Originally scheduled to end on May 12, Malaysia's MCO was extended for a further month until Jun 9, the fourth extension since it was enforced on Mar 18.
Applying the standard operating procedures introduced during the conditional MCO to daily life is not an individual effort, but rather a collective one, said Mr Muhyiddin.
He called on Malaysians, particularly society and community leaders, to shoulder greater responsibility in the fight to contain COVID-19.
To prevent infection, Mr Muhyiddin said that everyone must individually stick to the SOPs as far as possible, including having their body temperature taken, practicing social distancing, wearing face masks and using hand sanitiser regularly.
Every citizen must play a role, including reprimanding each other’s non-compliance when the situation calls for it, he said.
"We are fortunate with having one of the best healthcare systems in the world. We also have doctors, nurses and frontliners who serve with the highest level of dedication and professionalism, and this is why we are among the nations that have managed to successfully contain the pandemic so far.
“However, in forging further success, what is important is our own personal responsibility. My responsibility, and yours … and if we adhere to the SOPs, then we have undertaken our responsibilities, and this would mean much more to all of us.
“No one else has the ability to carry out these duties and responsibilities other than ourselves,” he said in his Hari Raya Aidilfitri address that was broadcast on television tonight.
Last Sunday, Mr Muhyiddin announced that people would not be allowed to cross states to celebrate a few upcoming festivals, including Hari Raya Aidilfitri.
Gatherings of up to 20 people are allowed during the celebrations, but the prime minister advised against open house gatherings and banquets.
“To preserve life, we have to sacrifice some of our traditions or norms so as to prevent infection … I am reminding and advising everyone, discuss with family members and relatives as to whom should be allowed to visit … and when they come visiting, ensure they practise social distancing, and avoid ‘salams’ (handshake greetings) and body contact," he said in his address.

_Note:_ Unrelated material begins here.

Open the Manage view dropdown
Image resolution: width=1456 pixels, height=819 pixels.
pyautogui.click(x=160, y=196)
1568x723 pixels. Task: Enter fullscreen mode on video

“Protect our aged parents and grandparents as they are more vulnerable to infection. It is alright if we do not get to ‘salam’, hug and kiss our grandparents this time. It is not that we do not love them, but it is because we love them that we refrain from body contact."

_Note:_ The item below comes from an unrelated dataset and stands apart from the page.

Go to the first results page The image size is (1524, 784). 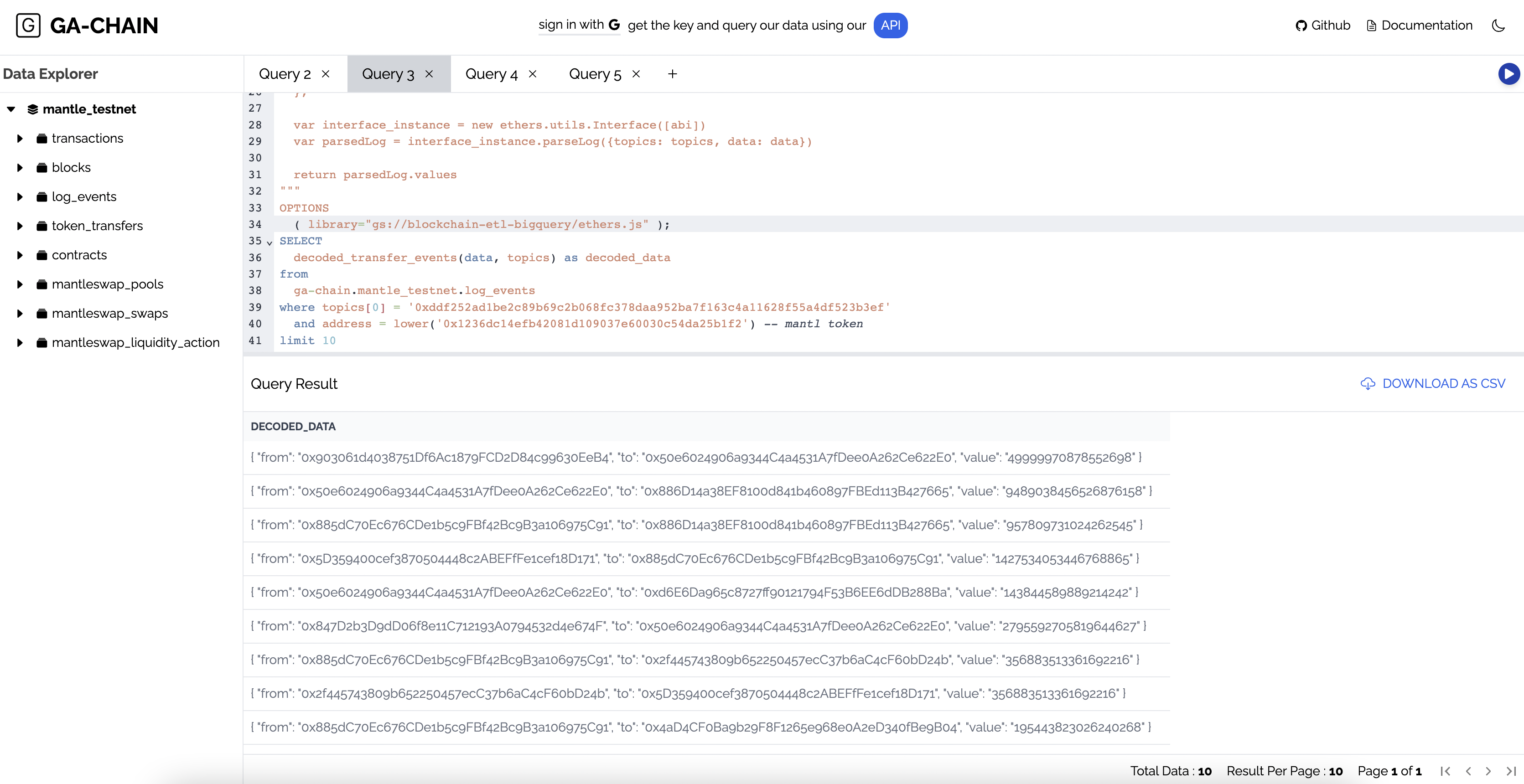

The prime minister advised the public to ensure their homes are cleaned up immediately after hosting guests, and also to refrain from visiting graves, a norm during Hari Raya.
“All these are important so that we can celebrate Aidilfitri and at the same time prevent the spread of COVID-19 once the festive holidays are over.
“I mention all these because in several other countries, the outbreak got worse during festive seasons. We need to prevent this from happening in our country, so let us take all precautions now so that we can be safe later on."